Activity of an MSTd neuron (firing rate, ordinate) recorded during circular path stimulus presentation (10.5 s, abscissa). The ±750-ms interval of cueing by path perturbations or audible tones was excluded from the records of each trial. A: activity evoked by optic flow circular path simulation is larger during the audible tone detection task (blue) than during the optic flow path perturbation detection task (red). B: activity evoked by translational movement circular path stimulation is similar during the audible tone detection task (blue) and the translational movement path perturbation detection task (green). C: activity evoked by congruently combined optic flow and translational movement circular path stimuli is largest during the audible tone detection task (blue), smaller during the optic flow path perturbation detection task (red), and greatly diminished during translational movement path perturbation detection task (green).

Fig. 4.

Task effects on heading-selective responses to circular path stimuli. A: neuronal activity (ordinate) throughout the optic flow circular path simulation (10.5 s, abscissa) during push-button cueing by optic flow path perturbation (red) or by an audible tone (blue). Left: a neuron that shows larger optic flow heading responses during the tone detection task. Right: a neuron that shows larger optic flow heading responses during the optic flow path perturbation detection task. B: task effects on heading-selective responses to sled movement circular path stimuli (format as in A). Left: a neuron that shows larger sled movement heading responses during the tone detection task.

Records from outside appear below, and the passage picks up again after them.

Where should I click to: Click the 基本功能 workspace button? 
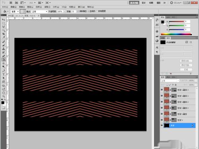pos(134,3)
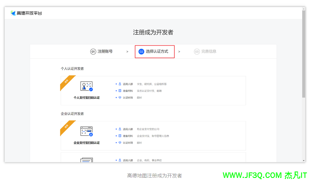Go back to step 01 注册账号

point(101,52)
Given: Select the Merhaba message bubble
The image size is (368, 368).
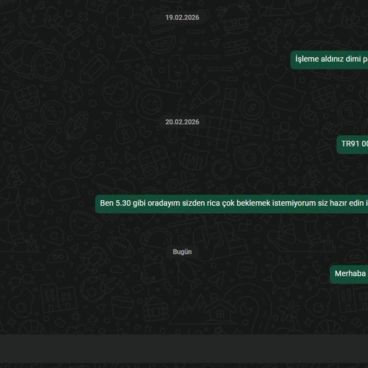Looking at the screenshot, I should (349, 274).
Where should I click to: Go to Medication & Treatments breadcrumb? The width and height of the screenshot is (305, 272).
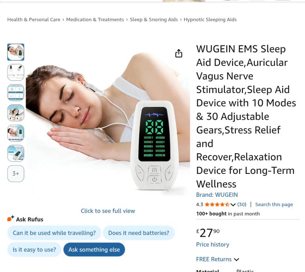(95, 20)
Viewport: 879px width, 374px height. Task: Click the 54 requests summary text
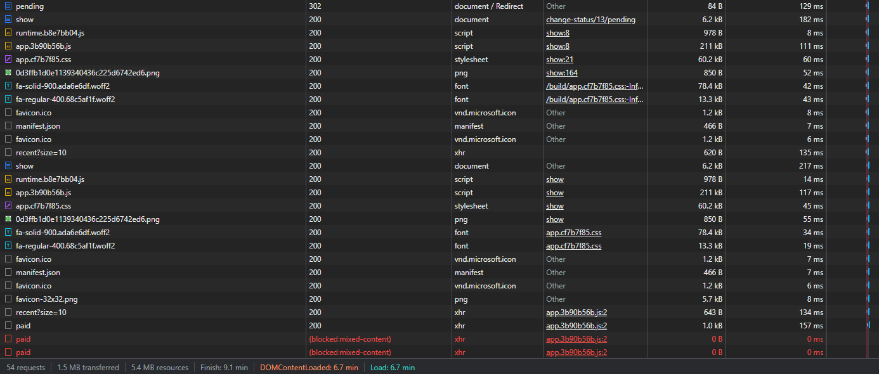[25, 367]

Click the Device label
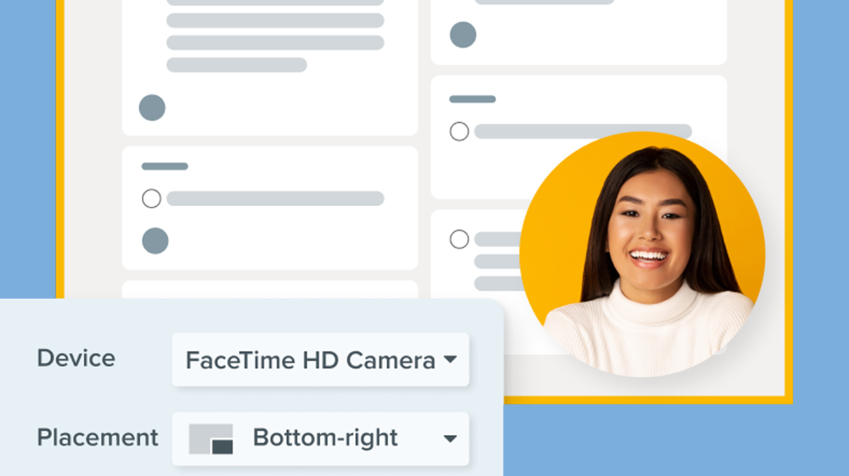(76, 359)
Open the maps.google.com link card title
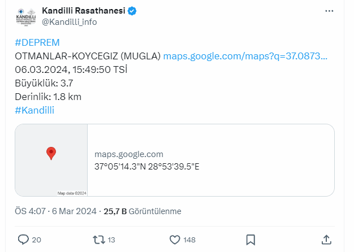Image resolution: width=354 pixels, height=252 pixels. click(x=129, y=154)
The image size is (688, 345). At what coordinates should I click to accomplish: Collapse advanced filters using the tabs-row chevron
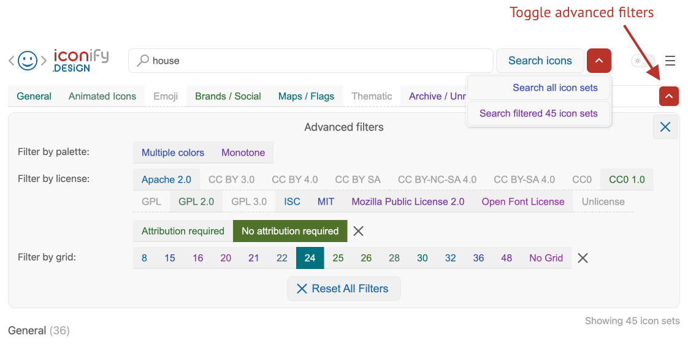pos(669,96)
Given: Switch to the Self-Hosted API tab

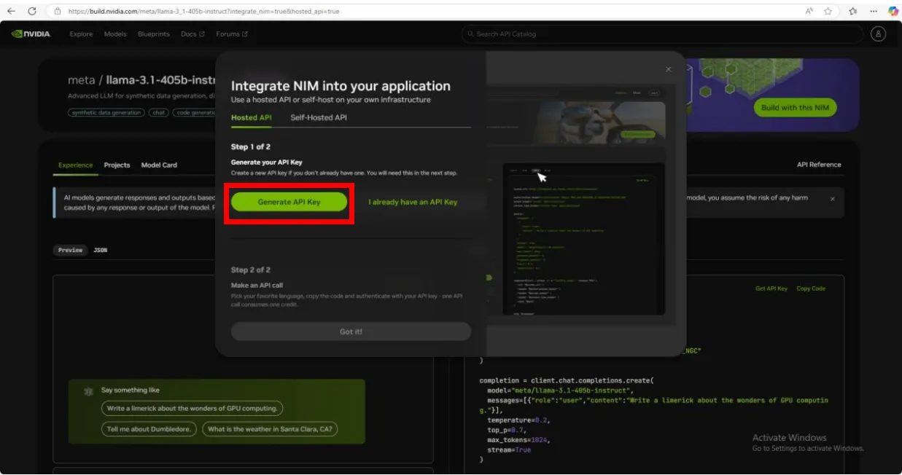Looking at the screenshot, I should 319,117.
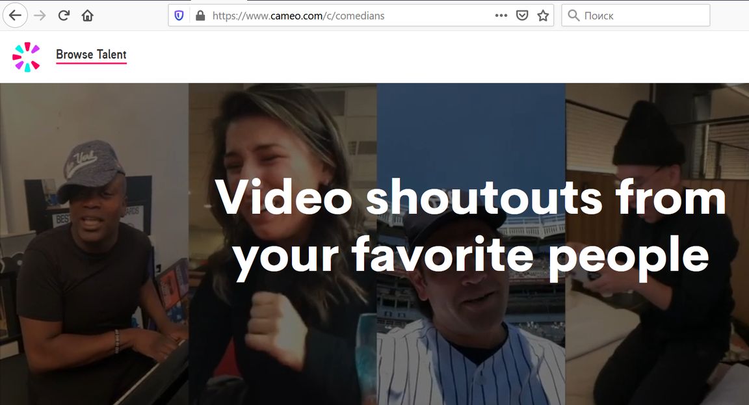View site security info via padlock

pos(200,16)
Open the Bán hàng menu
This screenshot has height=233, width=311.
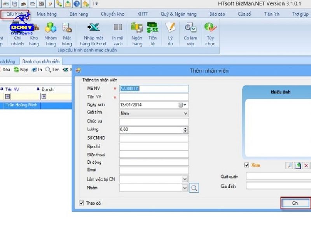point(79,14)
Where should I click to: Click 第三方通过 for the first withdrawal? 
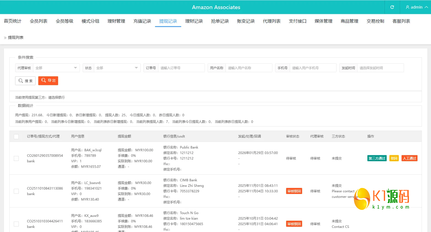coord(377,158)
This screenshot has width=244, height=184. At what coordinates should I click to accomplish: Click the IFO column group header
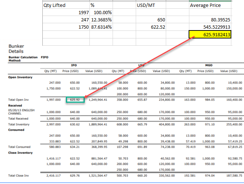[74, 65]
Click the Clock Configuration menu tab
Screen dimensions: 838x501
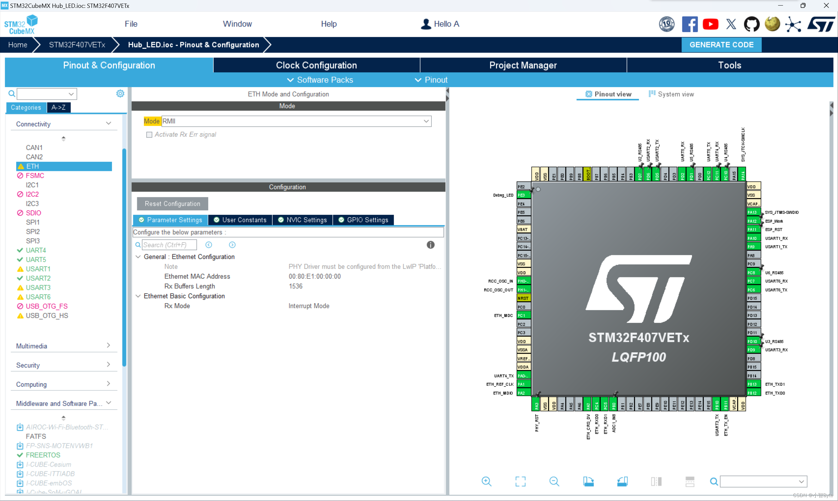(316, 65)

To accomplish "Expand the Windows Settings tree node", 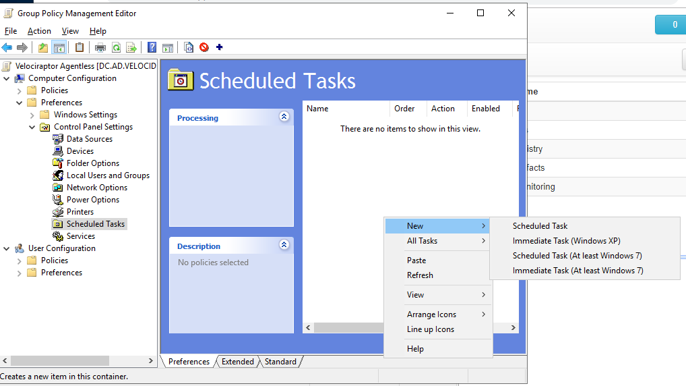I will pos(32,115).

Right: a neuron that shows larger sled movement heading responses during the sled movement path perturbation detection task. C: task effects on heading-selective responses to combined optic flow and translational movement circular path stimuli (format as in A). Left: a neuron that shows a shift of heading selectivity with a larger response during the tone detection task. Right: a neuron that shows larger heading responses during the optic flow path perturbation detection task.

Fig. 5.

The bimodality of response profiles in the sample of neurons is illustrated for the three stimulus conditions: optic flow alone (A), sled movement alone (B), and combined stimuli (C). Left: neurons were split into two groups depending on whether the second peak was close (solid lines) or further away (dashed lines) from the preferred stimulus direction. The neurons with a distant second peak have a distinct second peak for all conditions. Right: scatterplots of the degree of unimodal selectivity (abscissa) vs. bimodal selectivity (ordinate) from Rayleigh z scores for the three stimulus conditions (A–C). There is a broad continuum of the relative strengths of unimodality and bimodality in all conditions. Illustrative examples are shown in the inset responses, and their position in the scatterplots is indicated by the nearer stars.

Fig. 6.

Effects of cue modality (line colors) on neuronal population-averaged responses (ordinates) across heading directions (abscissas). A: averaged population responses for heading directions simulated by optic flow do not show significant differences between the optic flow path perturbation detection task vs. the audible tone detection task. B: averaged population responses for heading directions in translational movement do not show significant differences between the translational movement path perturbation detection task vs. the audible tone detection task. C: averaged population responses for heading directions in combined optic flow and translational movement show significantly greater heading selectivity during the audible tone detection task than during the optic flow or translational movement path perturbation detection task. D: scatterplot of differences in averaged single neuron activity in the tone detection task minus the translational movement path perturbation detection task (ordinate), vs. in the tone detection task minus the optic flow path perturbation detection task (abscissa). The comparability of effects in the tone detection task, compared with the translational movement and optic flow path perturbation detection tasks, show similar degrees of task modulation in the visual and vestibular domains.